To write a quadratic function in standard form that passes through the points (-8,0), (-2,0), and (-6,8), we need to use the fact that any quadratic function can be written in the form:
y = a x^2 + b x + c
where a, b, and c are constants. We can find these constants by substituting the coordinates of the three points into this equation and solving for a, b, and c.
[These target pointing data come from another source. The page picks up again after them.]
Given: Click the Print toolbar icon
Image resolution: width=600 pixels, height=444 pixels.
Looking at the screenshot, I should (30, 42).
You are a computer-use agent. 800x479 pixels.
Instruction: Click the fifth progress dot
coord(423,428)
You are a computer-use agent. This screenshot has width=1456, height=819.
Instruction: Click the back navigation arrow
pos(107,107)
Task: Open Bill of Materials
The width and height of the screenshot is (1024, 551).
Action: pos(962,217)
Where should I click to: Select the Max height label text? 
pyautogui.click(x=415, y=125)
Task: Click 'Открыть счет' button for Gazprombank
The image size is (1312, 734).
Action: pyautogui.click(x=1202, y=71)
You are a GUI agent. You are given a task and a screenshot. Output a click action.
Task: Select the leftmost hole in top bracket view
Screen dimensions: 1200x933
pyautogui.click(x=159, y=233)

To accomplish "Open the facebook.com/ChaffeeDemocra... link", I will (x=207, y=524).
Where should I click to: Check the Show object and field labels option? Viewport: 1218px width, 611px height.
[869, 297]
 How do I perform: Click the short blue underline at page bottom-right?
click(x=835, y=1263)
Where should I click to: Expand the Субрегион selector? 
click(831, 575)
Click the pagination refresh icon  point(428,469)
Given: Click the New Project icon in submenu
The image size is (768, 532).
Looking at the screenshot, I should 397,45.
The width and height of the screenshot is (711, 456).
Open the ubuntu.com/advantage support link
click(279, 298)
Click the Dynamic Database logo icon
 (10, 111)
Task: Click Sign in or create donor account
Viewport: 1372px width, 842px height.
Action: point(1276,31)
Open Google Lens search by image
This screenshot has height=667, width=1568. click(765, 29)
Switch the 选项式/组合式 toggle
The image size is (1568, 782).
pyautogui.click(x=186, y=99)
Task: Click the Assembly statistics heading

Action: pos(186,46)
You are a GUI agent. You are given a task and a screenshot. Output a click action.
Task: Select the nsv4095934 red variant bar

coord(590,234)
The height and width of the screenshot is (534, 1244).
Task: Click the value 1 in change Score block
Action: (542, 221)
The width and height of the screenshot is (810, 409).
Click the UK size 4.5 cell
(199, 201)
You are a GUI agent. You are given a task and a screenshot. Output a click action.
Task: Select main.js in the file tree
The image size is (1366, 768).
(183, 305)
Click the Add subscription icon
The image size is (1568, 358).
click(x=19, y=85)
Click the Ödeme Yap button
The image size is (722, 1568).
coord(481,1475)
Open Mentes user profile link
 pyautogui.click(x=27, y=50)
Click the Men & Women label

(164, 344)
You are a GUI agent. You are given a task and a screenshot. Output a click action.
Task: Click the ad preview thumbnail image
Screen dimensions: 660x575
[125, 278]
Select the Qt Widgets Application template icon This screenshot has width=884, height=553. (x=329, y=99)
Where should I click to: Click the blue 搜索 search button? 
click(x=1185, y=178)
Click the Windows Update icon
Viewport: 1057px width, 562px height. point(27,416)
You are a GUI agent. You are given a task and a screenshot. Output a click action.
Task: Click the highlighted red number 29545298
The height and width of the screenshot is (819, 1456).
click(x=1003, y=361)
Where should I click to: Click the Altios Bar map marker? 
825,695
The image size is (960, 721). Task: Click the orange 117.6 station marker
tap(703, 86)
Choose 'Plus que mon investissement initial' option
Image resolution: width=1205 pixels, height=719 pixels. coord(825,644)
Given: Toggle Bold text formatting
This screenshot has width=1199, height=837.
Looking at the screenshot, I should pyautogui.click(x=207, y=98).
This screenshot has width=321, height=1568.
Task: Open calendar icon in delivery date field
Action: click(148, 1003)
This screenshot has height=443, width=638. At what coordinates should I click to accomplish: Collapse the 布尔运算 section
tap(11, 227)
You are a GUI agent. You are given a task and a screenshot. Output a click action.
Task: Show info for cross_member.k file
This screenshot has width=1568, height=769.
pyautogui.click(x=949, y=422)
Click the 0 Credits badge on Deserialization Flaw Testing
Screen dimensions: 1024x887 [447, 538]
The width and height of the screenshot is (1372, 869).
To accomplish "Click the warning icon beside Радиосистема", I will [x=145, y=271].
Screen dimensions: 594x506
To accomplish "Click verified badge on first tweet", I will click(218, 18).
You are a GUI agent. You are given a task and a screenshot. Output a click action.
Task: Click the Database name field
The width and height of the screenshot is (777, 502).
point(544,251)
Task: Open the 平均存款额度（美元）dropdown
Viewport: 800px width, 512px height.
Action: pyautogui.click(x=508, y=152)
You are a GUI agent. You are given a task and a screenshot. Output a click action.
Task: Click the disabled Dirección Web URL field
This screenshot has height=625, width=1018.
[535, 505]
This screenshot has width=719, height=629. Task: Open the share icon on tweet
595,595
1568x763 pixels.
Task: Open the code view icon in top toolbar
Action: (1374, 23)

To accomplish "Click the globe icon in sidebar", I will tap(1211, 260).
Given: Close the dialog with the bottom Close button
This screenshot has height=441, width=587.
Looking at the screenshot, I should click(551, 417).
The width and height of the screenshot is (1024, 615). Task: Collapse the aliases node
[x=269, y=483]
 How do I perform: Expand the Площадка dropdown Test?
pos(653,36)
Substituting the point (-8,0), we get:
0 = a (-8)^2 + b (-8) + c
Simplifying this equation, we get:
64 a - 8 b + c = 0 (Equation 1)
Substituting the point (-2,0), we get:
0 = a (-2)^2 + b (-2) + c
Simplifying this equation, we get:
4 a - 2 b + c = 0 (Equation 2)
Substituting the point (-6,8), we get:
8 = a (-6)^2 + b (-6) + c
Simplifying this equation, we get:
36 a - 6 b + c = 8 (Equation 3)
Now we have three equations (Equations 1, 2, and 3) with three unknowns (a, b, and c). We can solve this system of equations by eliminating one variable at a time. First, we can eliminate c by subtracting Equation 2 from Equation 1:
60 a - 6 b = 0 (Equation 4)
Next, we can eliminate b by subtracting Equation 2 from Equation 3:
32 a + 4 b = 8 (Equation 5)
Simplifying Equation 4, we get:
10 a - b = 0
or
b = 10 a (Equation 6)
Substituting Equation 6 into Equation 5, we get:
32 a + 4 (10 a) = 8
Simplifying this equation, we get:
72 a = 8
or
a = 1/9
Substituting this value of a into Equation 6, we get:
b = 10 (1/9)
or
b = 10/9
Finally, substituting these values of a and b into Equation 1, we get:
64 (1/9) - 8 (10/9) + c = 0
Simplifying this equation, we get:
c = 176/9
Therefore, the quadratic function that passes through the points (-8,0), (-2,0), and (-6,8) is:
y = (1/9) x^2 + (10/9) x + (176/9)
This is the standard form of the quadratic function.